§ **Task directions**
From the entries that follow, copy exactly the lines beginning at the line holding "Where should I click to: Tap" and continuing through the line holding "Task: Open the hamburger list menu icon".

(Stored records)

::::::

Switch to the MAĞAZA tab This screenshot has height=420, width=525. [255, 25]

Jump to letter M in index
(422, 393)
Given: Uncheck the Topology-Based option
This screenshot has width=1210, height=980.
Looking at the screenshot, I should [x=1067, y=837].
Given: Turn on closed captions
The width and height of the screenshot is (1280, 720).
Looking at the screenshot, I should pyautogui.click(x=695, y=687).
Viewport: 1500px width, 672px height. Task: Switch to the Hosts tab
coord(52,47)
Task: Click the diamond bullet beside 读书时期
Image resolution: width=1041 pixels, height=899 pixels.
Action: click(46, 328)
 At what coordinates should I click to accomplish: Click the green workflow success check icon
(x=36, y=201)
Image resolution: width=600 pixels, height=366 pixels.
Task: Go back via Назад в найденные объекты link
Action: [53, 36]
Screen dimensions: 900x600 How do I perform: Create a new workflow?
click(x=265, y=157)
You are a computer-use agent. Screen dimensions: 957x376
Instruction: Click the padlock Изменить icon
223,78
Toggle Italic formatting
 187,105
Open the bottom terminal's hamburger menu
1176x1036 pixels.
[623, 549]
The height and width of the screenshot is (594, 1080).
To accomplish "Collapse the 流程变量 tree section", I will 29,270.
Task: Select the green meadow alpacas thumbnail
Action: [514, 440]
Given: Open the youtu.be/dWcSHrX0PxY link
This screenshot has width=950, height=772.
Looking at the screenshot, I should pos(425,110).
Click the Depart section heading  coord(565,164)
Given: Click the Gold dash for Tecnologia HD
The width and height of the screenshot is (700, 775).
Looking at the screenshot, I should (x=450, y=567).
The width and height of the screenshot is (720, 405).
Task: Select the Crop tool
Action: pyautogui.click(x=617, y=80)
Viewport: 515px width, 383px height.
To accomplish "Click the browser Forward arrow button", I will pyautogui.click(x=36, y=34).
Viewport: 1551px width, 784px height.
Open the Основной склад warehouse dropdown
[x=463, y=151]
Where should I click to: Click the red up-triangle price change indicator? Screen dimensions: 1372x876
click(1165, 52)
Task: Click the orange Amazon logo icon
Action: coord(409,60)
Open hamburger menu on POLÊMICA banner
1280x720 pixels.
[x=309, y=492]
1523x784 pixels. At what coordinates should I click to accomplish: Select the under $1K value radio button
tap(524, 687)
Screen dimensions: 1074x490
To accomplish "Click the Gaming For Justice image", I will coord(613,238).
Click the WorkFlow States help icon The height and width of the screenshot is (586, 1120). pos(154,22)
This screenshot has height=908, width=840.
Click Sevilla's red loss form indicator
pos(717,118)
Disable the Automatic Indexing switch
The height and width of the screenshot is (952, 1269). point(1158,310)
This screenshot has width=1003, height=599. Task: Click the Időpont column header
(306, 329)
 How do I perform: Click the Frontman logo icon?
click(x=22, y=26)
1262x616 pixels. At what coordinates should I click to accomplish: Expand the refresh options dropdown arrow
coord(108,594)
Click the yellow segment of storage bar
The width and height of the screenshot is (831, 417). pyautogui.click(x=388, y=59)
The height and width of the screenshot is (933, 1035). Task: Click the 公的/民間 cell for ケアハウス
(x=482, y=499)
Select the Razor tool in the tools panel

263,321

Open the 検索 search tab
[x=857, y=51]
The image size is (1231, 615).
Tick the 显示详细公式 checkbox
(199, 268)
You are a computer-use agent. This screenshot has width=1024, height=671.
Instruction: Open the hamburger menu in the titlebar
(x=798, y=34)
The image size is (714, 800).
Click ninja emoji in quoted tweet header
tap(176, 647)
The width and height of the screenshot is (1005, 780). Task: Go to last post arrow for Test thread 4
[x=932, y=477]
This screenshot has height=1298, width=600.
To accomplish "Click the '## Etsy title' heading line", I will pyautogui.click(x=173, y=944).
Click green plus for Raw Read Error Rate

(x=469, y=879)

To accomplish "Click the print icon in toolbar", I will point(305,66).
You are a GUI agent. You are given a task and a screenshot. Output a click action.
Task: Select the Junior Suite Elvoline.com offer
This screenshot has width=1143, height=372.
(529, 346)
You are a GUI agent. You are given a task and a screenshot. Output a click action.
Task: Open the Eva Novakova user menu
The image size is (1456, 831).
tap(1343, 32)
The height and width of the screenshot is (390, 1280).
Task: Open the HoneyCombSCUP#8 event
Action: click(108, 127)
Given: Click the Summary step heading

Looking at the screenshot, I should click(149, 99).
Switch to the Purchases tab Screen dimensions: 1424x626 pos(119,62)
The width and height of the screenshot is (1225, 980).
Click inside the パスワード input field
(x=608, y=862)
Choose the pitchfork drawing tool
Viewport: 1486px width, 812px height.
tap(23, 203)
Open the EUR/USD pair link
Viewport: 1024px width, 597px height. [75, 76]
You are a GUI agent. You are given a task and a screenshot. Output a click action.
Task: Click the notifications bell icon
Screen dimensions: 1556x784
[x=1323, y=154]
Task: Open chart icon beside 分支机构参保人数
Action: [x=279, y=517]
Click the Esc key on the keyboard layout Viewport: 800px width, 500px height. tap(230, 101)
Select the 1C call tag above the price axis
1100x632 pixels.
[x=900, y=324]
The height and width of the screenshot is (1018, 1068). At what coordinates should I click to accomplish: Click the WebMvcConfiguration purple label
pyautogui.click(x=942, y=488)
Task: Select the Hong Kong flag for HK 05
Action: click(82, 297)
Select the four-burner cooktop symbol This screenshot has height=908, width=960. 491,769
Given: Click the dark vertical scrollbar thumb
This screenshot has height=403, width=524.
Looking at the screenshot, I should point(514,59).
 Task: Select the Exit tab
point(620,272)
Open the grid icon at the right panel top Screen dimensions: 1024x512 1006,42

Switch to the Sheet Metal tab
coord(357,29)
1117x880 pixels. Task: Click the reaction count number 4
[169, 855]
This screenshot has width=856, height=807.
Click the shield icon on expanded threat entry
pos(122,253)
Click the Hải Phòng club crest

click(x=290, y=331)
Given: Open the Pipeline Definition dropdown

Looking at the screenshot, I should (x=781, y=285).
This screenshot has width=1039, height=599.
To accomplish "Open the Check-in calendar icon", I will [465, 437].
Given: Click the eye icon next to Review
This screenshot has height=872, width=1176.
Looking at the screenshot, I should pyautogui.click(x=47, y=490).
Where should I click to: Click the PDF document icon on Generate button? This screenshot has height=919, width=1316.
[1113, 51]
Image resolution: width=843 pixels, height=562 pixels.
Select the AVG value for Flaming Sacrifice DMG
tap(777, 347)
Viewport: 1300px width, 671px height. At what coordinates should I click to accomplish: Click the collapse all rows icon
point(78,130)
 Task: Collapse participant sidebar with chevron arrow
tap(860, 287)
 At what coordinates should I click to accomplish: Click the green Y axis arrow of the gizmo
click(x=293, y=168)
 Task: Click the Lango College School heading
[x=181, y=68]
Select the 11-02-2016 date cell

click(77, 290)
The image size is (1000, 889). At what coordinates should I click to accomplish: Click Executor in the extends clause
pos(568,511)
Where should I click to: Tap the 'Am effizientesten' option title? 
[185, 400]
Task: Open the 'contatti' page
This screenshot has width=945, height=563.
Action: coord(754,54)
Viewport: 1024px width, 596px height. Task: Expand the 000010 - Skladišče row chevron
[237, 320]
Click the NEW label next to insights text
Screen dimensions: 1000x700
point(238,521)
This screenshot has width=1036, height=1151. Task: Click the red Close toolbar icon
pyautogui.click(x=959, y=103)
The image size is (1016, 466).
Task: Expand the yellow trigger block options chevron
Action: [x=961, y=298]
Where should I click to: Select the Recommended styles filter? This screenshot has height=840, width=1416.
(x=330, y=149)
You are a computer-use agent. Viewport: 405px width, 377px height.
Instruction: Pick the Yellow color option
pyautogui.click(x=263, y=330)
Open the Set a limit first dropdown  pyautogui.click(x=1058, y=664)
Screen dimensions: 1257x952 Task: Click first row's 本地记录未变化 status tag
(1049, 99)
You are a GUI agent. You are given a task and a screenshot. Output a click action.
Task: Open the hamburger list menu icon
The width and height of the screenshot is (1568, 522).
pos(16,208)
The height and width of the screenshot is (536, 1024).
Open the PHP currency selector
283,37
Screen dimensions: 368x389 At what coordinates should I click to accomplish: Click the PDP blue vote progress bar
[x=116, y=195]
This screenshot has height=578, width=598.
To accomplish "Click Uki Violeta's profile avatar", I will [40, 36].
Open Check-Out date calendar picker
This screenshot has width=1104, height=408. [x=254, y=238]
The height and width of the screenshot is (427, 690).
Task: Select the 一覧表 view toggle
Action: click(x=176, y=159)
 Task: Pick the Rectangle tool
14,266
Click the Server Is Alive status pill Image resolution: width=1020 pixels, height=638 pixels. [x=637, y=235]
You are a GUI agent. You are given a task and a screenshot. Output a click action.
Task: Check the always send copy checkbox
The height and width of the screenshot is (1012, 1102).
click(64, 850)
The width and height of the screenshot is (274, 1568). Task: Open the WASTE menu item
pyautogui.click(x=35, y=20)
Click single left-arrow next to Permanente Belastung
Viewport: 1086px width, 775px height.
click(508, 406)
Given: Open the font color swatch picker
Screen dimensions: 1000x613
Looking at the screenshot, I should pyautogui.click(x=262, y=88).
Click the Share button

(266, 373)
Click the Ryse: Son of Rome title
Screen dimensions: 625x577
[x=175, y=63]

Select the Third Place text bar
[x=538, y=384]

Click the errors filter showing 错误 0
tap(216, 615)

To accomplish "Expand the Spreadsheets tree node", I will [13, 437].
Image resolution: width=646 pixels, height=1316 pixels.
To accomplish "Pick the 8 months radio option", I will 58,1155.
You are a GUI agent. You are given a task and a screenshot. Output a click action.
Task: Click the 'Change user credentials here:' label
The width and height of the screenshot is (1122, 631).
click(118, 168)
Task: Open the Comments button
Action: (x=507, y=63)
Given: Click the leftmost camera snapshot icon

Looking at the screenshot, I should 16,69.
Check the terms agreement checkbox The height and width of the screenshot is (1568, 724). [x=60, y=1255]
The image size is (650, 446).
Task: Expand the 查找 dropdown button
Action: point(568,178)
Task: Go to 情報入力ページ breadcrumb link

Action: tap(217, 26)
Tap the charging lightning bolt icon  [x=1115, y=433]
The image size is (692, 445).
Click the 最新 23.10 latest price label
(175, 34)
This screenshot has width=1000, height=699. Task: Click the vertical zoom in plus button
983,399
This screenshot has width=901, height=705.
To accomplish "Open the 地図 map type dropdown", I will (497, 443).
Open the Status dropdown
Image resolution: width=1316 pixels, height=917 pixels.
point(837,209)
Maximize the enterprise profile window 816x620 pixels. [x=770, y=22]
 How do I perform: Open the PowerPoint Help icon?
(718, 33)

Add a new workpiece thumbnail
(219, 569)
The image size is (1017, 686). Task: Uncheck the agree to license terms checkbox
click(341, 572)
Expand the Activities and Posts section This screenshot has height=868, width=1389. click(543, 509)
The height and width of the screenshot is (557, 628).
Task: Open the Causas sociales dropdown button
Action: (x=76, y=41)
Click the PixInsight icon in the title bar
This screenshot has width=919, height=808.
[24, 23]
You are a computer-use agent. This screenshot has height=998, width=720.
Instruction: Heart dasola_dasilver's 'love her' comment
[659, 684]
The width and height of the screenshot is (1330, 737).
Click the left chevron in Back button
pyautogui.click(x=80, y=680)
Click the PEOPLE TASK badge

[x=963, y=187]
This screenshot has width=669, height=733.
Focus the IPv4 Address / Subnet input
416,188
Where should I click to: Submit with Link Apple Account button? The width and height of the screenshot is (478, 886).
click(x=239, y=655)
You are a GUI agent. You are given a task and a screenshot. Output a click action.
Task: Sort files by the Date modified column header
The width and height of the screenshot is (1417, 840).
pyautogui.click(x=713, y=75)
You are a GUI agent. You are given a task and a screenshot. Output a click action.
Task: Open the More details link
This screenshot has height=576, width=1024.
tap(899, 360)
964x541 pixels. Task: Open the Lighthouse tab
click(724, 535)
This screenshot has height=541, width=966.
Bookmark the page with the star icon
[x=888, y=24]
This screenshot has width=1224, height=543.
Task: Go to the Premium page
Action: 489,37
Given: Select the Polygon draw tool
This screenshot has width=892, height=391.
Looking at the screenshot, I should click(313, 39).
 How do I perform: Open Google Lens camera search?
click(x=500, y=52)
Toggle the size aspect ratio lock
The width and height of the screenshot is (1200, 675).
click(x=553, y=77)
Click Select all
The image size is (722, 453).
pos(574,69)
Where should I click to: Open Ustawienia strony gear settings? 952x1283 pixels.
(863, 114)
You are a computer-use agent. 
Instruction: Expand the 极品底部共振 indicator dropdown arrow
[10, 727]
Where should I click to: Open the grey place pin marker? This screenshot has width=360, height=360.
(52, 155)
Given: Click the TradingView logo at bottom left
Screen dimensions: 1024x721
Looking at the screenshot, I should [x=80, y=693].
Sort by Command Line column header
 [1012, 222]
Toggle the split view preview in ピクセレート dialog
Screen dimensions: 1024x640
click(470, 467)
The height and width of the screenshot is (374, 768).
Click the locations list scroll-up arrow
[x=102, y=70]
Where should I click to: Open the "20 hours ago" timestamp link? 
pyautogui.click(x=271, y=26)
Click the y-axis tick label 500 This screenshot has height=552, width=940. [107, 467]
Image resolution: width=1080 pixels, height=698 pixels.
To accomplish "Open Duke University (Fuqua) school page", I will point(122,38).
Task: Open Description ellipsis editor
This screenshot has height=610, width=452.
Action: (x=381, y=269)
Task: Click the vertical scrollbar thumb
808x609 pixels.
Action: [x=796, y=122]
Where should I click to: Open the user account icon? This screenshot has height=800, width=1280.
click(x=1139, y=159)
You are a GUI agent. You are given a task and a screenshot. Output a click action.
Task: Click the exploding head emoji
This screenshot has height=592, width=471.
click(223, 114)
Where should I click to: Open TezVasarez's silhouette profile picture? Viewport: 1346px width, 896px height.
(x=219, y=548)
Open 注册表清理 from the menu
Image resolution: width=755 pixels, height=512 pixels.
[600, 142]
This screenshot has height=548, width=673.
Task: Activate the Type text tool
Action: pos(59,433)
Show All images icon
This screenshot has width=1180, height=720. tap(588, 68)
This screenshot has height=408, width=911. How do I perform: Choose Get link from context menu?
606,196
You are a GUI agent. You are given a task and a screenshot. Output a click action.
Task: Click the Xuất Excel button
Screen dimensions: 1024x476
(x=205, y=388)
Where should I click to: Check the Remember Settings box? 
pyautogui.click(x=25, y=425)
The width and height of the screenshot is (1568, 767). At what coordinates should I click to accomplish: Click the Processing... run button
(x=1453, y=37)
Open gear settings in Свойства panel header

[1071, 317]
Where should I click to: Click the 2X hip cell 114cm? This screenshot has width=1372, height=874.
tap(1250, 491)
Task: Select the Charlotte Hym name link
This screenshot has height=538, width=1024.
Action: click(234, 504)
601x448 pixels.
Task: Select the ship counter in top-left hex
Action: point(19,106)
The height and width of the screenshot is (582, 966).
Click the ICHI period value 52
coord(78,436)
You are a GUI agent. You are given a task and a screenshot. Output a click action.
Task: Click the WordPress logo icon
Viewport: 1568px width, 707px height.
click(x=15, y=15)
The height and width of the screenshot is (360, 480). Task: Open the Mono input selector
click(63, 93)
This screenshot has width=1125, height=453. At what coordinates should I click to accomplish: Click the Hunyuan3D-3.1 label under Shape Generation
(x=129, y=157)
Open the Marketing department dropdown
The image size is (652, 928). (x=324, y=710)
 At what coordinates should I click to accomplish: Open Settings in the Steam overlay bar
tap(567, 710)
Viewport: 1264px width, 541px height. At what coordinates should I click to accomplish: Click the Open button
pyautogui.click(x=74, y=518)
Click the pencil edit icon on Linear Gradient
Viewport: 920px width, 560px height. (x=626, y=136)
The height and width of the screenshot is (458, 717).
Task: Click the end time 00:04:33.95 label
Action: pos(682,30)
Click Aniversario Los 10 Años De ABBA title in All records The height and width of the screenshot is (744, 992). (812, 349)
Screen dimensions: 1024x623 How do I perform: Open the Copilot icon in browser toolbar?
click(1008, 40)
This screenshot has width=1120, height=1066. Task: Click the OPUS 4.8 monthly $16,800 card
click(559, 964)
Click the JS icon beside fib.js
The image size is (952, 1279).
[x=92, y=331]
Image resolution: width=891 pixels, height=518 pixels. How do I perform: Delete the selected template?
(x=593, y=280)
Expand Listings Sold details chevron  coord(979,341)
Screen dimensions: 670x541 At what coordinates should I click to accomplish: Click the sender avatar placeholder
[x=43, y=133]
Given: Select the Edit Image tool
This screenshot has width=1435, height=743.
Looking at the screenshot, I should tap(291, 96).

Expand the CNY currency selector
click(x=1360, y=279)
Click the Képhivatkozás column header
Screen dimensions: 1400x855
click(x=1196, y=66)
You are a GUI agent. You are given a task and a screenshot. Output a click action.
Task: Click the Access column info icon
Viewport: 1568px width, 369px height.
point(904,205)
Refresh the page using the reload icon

::::::

§ **Exercise answer**
Where should I click to: Tap the 'Am effizientesten' option title? 
[185, 400]
Task: Open the 'contatti' page
This screenshot has width=945, height=563.
Action: coord(754,54)
Viewport: 1024px width, 596px height. Task: Expand the 000010 - Skladišče row chevron
[237, 320]
Click the NEW label next to insights text
Screen dimensions: 1000x700
point(238,521)
This screenshot has width=1036, height=1151. Task: Click the red Close toolbar icon
pyautogui.click(x=959, y=103)
The image size is (1016, 466).
Task: Expand the yellow trigger block options chevron
Action: [x=961, y=298]
Where should I click to: Select the Recommended styles filter? This screenshot has height=840, width=1416.
(x=330, y=149)
You are a computer-use agent. Viewport: 405px width, 377px height.
Instruction: Pick the Yellow color option
pyautogui.click(x=263, y=330)
Open the Set a limit first dropdown  pyautogui.click(x=1058, y=664)
Screen dimensions: 1257x952 Task: Click first row's 本地记录未变化 status tag
(1049, 99)
You are a GUI agent. You are given a task and a screenshot. Output a click action.
Task: Open the hamburger list menu icon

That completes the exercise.